How to Make a Conscious LLM-based AI

LLM AIs show many signs of what we call intelligence. They can give useful answers to questions. They can write software applications from specifications written in English.

But LLM AIs are not self-modifying.

So according to my hypothesis, they cannot be conscious.

But the question then follows - can we use an LLM AI to make an AI system that is self-modifying?

The first thing to decide is how an LLM AI might modify itself.

The state of an LLM is the result of the following inputs:

Raw training data
The algorithm used to train a raw LLM that can do next token prediction.
Fine-tuning the LLM, including RLHF
The System Prompt

Of all these inputs, by far the cheapest and quickest thing to modify is the System Prompt:

It typically consists of a list of sentences, maybe with some minimal document structure.
Reasonably sophisticated System Prompts might be on 30k words.
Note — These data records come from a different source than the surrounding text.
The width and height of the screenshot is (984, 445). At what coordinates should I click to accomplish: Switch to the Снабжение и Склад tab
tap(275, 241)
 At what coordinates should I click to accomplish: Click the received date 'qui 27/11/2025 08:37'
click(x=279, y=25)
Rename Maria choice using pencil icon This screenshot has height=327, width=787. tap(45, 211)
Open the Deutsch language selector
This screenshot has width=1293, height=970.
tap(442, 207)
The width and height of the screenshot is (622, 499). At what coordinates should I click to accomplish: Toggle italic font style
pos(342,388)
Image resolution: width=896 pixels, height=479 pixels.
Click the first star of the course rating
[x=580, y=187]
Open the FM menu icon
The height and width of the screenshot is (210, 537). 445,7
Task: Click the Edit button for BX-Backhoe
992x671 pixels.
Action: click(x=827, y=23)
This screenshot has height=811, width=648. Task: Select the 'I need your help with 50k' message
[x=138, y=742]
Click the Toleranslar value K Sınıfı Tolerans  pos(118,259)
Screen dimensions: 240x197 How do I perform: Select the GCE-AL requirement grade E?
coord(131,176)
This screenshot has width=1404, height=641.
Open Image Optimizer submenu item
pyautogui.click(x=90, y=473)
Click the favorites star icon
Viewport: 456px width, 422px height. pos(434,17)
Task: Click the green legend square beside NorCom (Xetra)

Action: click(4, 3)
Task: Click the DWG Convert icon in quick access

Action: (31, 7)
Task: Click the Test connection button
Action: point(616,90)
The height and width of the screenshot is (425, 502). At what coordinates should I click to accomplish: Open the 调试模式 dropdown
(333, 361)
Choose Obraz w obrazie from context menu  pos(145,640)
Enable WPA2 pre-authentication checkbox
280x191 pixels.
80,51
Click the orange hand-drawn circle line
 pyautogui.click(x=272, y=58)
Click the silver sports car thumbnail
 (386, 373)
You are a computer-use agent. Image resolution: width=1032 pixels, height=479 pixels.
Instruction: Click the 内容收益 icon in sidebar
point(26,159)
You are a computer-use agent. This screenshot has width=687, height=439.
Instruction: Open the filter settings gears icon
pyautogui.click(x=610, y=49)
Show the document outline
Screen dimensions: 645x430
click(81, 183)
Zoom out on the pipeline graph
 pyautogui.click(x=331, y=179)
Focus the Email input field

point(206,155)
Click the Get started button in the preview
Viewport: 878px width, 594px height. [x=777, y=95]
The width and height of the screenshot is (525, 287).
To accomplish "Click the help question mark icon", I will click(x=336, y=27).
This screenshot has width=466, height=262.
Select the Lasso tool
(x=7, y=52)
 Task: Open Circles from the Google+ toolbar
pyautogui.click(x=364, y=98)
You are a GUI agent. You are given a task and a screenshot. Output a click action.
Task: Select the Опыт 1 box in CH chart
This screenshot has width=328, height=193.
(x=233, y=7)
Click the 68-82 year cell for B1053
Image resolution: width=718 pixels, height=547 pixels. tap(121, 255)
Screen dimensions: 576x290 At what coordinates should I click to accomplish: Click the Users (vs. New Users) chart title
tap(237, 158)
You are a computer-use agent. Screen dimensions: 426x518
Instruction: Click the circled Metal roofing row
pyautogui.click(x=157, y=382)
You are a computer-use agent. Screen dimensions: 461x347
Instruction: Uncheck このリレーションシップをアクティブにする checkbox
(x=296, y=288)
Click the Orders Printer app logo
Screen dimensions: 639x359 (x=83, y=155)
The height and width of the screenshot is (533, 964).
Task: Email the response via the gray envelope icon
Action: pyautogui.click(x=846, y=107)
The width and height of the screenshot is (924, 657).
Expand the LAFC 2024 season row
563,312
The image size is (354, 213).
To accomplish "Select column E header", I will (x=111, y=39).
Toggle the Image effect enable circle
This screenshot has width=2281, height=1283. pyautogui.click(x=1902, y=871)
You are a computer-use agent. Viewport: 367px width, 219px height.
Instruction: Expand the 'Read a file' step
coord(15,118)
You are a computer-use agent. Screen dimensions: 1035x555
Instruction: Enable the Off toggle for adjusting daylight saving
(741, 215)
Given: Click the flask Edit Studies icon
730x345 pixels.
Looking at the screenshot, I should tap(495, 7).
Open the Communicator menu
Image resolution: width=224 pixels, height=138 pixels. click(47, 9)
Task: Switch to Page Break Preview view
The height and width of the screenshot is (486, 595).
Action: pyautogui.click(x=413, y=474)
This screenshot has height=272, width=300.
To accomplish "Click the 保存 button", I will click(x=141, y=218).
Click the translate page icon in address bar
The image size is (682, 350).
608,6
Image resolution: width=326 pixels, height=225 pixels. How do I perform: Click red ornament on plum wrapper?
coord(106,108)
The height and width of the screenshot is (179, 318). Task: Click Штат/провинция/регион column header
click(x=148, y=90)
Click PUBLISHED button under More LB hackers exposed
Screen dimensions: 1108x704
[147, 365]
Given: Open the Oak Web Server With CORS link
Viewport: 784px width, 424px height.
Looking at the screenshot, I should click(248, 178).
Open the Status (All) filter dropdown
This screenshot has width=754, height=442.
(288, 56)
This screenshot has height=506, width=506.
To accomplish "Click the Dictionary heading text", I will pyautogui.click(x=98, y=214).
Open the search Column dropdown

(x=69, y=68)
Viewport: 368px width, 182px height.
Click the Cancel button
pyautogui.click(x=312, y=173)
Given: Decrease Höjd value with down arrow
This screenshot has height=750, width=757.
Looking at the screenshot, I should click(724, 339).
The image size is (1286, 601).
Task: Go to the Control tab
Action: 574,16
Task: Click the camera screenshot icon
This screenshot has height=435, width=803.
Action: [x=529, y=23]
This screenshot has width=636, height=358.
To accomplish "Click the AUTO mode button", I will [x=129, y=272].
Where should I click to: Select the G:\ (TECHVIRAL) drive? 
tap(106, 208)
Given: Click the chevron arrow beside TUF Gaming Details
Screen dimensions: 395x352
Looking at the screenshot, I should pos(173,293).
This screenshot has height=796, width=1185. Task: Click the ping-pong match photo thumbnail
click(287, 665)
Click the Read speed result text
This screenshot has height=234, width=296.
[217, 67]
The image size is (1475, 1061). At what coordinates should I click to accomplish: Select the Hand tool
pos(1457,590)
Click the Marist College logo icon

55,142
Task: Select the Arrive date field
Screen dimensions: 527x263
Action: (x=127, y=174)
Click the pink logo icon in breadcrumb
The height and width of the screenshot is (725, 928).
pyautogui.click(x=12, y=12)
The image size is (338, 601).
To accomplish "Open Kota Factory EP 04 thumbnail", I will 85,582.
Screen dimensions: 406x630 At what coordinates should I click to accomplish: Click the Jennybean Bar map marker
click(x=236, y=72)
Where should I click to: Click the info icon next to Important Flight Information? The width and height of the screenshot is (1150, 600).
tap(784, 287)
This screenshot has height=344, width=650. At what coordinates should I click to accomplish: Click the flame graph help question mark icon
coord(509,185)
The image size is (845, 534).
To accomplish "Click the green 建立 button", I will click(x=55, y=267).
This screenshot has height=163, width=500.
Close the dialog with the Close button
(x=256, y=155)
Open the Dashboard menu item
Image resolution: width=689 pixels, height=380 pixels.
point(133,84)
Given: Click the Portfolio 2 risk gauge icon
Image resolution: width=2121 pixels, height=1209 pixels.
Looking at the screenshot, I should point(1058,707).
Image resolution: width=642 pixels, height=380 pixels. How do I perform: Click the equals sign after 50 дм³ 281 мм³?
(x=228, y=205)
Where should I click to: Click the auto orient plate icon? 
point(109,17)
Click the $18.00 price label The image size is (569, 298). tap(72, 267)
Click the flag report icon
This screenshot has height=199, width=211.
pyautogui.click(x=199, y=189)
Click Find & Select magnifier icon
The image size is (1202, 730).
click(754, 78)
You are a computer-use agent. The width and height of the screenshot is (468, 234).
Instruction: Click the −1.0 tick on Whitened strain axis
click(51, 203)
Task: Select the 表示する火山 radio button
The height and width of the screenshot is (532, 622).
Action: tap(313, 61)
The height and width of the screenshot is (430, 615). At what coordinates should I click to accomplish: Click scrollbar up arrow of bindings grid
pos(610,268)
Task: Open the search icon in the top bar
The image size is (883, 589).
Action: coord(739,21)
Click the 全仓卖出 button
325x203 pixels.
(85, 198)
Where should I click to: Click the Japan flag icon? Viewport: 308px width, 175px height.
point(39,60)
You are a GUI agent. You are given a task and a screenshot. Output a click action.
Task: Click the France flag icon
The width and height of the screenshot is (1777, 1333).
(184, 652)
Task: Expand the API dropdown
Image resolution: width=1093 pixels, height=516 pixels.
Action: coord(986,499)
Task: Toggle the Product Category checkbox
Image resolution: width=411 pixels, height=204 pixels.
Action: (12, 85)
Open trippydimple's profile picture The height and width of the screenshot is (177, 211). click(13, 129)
Training the initial raw LLM is a very slow and expensive process, so changing the LLM by changing either the training data or the initial training algorithm is going to be slow and expensive.

Fine-tuning operations may be less expense and not as slow as initial training, but they are still probably more expensive and slower than doing an update to the System Prompt.

The other thing about the System Prompt is that it consists of a bunch of sentences, which is exactly the sort of thing that the LLM itself processes.

Also, LLMs have existed for long enough that information about how they work and how they might be changed is already in the training data of newer LLMs, so in that sense LLMs already “know” about the relation between the inputs to constructing an LLM AI and how changes to those inputs might affect the behaviour of an LLM.

LLM Self-Modification via System Prompt Modification

All this leads to a basic plan:

We want to make an LLM AI system self-modifying.
The easiest part of an LLM AI to modify is the system prompt.
Therefore, construct an LLM that modifies it’s own system prompt.

Of course just telling an LLM to change it’s own system prompt doesn’t give the LLM any information about what kind of changes to make, so it might just make random changes.

To make the plan coherent, we need to specify some overall goal that the LLM AI is trying to achieve.

Then we can tell the LLM -

Here is the overall goal that you are trying to achieve.
Here is your system prompt.
Make a change to your system prompt so that it makes you better at achieving your overall goal.

If the AI is sometimes being asked to make changes to it’s own System Prompt in order to better achieve it’s overall goal, then the System Prompt will itself have to include some guidance about what to do when such a request is made.

But if the AI then changes that part of the System Prompt, that particular guidance might get lost.

On not being able to go back and try doing it a different way

One difference between human learning and AI learning is that in many situations a person has to make a decision, and they can observe the consequences, but there is no way to go back and make a different decision in exactly the same situation. Whereas with AI one can simply run multiple A/B style tests to find out if a particular change to something (such as the System Prompt) makes things on average worse or better.

So it may be that some aspects of human consciousness are to deal with the limitation that for most people in most situations there is no way to simply duplicate the person in order to test the result of making some specific change to how a person would act in that situation.

Whereas when we have an AI system implemented as a file of data being processed by an executing software application, such duplication is relatively trivial to do.

So it may ultimately be the case that AI doesn’t need to be conscious, because it can achieve the same results in other ways.